On ne connait pas suffisamment le xviiie siècle quand on n’a pas lu Restif. Il nous montre ce que les écrivains contemporains, sauf deux ou trois, affectent de négliger ou n’abordent qu’avec une sorte de dégoût, l’humble vie de la plèbe, ses joies naïves, et ses vices qui valent bien ceux des nobles, quoiqu’ils soient moins élégamment vêtus et plus dépourvus de littérature. Et c’est un joli tableau à présenter à ceux qui exaltent les vertus plébéïennes et tonnent contre la corruption aristocratique.

Débarrassez cet écrivain original mais trop verbeux de son fatras, réduisez-le à cinq ou six volumes, prenez comme illustrateurs, Chardin, Jaurat, Debucourt, et quelques autres, vous aurez le recueil le plus précieux, l’ensemble de documents le plus complet, le plus utile et le plus passionnant sur les mœurs du xviiie siècle.

Incomparable évocateur du Paris de Louis XV et de Louis XVI, Restif est aussi un admirable peintre de l’amour, mais sans le vouloir et sans le savoir.

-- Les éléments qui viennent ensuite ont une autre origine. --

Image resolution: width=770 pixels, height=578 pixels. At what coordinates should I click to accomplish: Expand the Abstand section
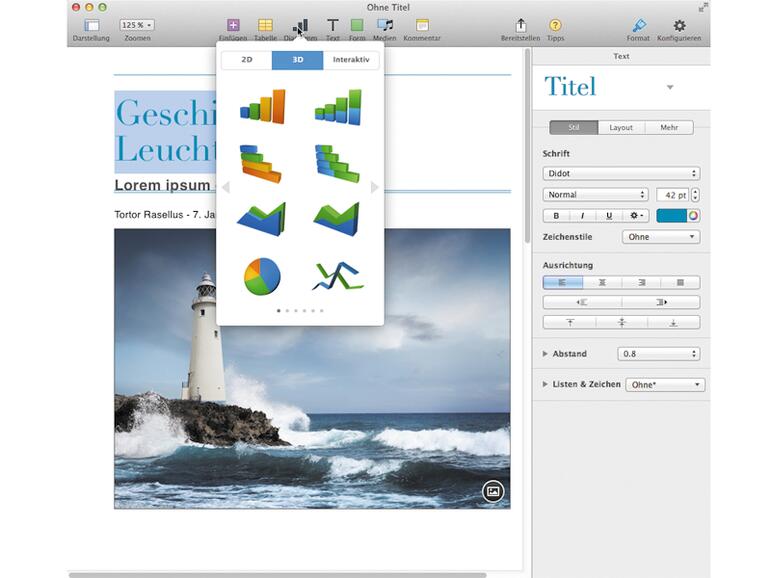[546, 354]
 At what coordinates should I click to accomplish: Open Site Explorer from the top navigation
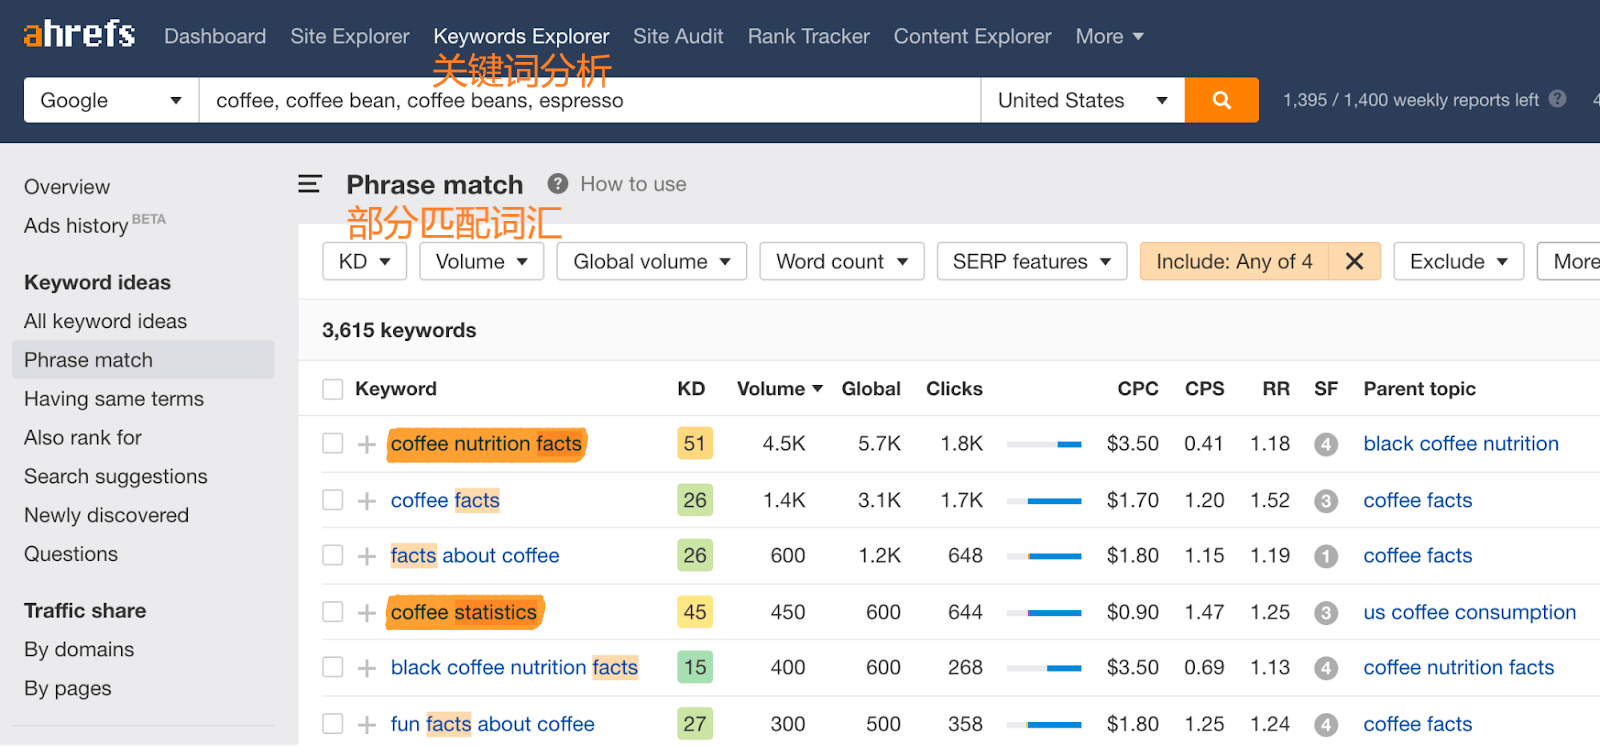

Presque tout ce qu’on a écrit sur l’amour est insignifiant ou stupide. C’est là surtout que l’on constate un considérable écart entre les théories des hommes et leurs actes. Les plus cyniques en matière de divertissements passionnels se découvrent des trésors de réserve et de délicatesse quand ils abordent, la plume à la main, le sujet qui leur est le plus cher. Ils s’égarent dans les méandres d’une fade psychologie, alors que la physiologie seule — et ils ne l’ignorent pas — est en jeu. Ils planent au-dessus des bas instincts de la nature humaine. C’est la bête qui fait l’ange.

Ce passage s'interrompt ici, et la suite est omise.